| Task item |
Only the lines holding the word "computer" are wanted; copy each of them from the listing.

| Given records |
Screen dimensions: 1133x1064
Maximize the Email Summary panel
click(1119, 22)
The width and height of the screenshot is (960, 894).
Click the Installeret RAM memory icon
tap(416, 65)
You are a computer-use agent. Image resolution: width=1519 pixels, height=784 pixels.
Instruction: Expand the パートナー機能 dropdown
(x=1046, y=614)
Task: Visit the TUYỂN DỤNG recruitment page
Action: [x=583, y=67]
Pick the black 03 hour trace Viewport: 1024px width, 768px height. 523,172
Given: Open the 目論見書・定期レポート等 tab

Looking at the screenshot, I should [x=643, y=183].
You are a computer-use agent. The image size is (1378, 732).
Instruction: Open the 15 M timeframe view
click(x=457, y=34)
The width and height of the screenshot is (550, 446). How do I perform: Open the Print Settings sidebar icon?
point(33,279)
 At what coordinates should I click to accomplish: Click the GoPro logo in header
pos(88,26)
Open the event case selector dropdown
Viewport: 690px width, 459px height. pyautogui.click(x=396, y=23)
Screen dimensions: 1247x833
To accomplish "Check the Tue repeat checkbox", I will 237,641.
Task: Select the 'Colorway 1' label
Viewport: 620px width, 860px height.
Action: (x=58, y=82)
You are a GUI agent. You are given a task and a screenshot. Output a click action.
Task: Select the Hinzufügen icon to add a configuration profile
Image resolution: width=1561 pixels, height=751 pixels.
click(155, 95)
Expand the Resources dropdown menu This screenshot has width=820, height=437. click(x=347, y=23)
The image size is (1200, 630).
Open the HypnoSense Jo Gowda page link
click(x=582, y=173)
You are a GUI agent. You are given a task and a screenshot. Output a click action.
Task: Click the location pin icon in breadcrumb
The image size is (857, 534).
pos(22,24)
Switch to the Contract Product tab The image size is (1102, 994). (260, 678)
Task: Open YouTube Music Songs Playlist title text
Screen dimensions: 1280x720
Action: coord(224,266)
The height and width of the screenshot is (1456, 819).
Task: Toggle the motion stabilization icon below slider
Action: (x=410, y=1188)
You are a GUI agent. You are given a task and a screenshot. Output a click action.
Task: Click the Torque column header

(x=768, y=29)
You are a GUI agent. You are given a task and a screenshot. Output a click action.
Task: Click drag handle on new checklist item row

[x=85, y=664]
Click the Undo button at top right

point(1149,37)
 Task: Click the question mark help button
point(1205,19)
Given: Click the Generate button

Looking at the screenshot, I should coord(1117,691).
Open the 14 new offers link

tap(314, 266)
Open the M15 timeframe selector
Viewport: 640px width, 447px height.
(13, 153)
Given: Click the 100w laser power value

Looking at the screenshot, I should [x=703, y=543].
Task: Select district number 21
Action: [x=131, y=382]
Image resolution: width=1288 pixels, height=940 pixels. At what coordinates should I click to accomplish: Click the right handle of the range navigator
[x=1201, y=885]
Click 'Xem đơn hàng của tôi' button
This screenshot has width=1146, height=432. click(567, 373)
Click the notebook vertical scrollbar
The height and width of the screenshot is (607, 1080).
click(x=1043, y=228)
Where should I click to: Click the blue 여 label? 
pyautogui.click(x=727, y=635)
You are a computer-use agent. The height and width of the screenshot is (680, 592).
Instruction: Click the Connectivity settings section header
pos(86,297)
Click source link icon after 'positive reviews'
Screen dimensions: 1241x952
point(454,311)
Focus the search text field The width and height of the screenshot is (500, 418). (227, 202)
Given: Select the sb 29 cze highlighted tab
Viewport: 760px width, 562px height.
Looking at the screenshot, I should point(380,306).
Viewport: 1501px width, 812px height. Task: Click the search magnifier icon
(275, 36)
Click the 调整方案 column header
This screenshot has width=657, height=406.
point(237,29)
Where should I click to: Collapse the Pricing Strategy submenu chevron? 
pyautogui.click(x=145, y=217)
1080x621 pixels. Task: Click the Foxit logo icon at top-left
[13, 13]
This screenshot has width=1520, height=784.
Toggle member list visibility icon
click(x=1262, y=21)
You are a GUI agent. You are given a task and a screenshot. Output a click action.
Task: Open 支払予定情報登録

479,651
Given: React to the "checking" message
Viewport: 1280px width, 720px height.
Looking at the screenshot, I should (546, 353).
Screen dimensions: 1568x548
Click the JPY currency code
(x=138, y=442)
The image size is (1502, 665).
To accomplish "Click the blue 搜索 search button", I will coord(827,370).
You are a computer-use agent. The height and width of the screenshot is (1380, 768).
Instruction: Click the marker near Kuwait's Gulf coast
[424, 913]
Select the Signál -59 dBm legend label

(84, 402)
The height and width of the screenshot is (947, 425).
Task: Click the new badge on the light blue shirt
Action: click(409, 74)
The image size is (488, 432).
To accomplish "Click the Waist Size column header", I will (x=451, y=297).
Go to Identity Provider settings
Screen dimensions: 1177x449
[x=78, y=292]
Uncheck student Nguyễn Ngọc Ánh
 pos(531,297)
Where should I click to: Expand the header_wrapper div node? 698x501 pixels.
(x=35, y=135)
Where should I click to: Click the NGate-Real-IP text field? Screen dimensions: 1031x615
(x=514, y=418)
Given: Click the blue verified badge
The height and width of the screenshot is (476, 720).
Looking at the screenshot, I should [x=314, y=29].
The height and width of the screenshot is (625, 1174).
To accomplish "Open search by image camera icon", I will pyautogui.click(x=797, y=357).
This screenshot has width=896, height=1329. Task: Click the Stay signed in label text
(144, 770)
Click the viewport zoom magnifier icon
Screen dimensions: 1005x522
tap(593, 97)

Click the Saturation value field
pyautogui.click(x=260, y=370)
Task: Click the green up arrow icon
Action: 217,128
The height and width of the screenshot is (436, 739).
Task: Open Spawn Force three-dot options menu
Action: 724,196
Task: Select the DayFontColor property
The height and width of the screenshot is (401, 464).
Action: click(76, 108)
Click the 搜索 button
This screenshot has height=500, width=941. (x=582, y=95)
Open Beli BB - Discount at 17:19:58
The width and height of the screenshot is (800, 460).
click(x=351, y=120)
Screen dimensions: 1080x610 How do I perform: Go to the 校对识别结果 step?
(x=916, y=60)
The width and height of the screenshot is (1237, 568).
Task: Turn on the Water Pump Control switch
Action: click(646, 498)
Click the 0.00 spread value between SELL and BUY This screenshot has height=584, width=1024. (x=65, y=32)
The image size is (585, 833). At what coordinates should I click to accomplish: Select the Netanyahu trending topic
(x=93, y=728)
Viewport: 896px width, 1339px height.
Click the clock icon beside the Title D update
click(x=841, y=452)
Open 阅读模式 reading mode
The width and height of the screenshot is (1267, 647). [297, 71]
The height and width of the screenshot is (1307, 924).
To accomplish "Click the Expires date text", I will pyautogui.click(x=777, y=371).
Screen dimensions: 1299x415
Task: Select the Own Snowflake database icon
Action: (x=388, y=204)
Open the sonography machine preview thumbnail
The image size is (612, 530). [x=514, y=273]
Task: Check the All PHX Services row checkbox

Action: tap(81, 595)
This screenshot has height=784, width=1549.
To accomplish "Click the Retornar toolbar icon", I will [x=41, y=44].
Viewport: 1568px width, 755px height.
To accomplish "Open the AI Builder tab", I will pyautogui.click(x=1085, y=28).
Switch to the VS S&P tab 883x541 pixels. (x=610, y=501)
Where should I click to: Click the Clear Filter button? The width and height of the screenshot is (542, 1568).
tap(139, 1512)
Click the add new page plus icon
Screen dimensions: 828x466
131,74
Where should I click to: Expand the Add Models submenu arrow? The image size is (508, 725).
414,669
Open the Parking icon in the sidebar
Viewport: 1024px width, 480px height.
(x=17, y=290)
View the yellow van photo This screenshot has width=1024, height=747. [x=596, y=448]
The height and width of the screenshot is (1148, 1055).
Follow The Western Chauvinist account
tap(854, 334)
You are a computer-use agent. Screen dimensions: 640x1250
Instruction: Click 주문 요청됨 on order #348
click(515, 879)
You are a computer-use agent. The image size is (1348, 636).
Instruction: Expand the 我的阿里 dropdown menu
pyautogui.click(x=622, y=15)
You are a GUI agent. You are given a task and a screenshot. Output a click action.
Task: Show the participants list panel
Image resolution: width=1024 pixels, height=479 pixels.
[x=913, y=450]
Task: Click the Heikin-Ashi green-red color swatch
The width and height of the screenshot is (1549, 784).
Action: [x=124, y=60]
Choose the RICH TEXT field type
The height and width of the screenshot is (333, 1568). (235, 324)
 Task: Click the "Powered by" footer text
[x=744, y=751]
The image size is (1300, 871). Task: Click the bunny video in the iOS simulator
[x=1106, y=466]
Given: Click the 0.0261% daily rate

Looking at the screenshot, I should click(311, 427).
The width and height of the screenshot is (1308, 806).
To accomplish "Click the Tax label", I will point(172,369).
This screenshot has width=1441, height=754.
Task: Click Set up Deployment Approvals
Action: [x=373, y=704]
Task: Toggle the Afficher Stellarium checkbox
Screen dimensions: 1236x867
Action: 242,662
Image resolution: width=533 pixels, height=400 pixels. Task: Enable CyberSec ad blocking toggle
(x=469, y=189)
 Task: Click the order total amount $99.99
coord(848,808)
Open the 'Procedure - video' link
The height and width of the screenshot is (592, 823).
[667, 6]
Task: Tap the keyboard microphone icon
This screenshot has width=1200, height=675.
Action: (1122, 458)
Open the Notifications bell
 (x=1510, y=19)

| Your response |
You are a computer-use agent. Image resolution: width=1519 pixels, height=784 pixels.
You are a computer-use agent. The image size is (1378, 732).
You are a computer-use agent. The height and width of the screenshot is (680, 592).
You are a computer-use agent. The height and width of the screenshot is (1380, 768).
You are a computer-use agent. Screen dimensions: 640x1250
You are a computer-use agent. The image size is (1348, 636).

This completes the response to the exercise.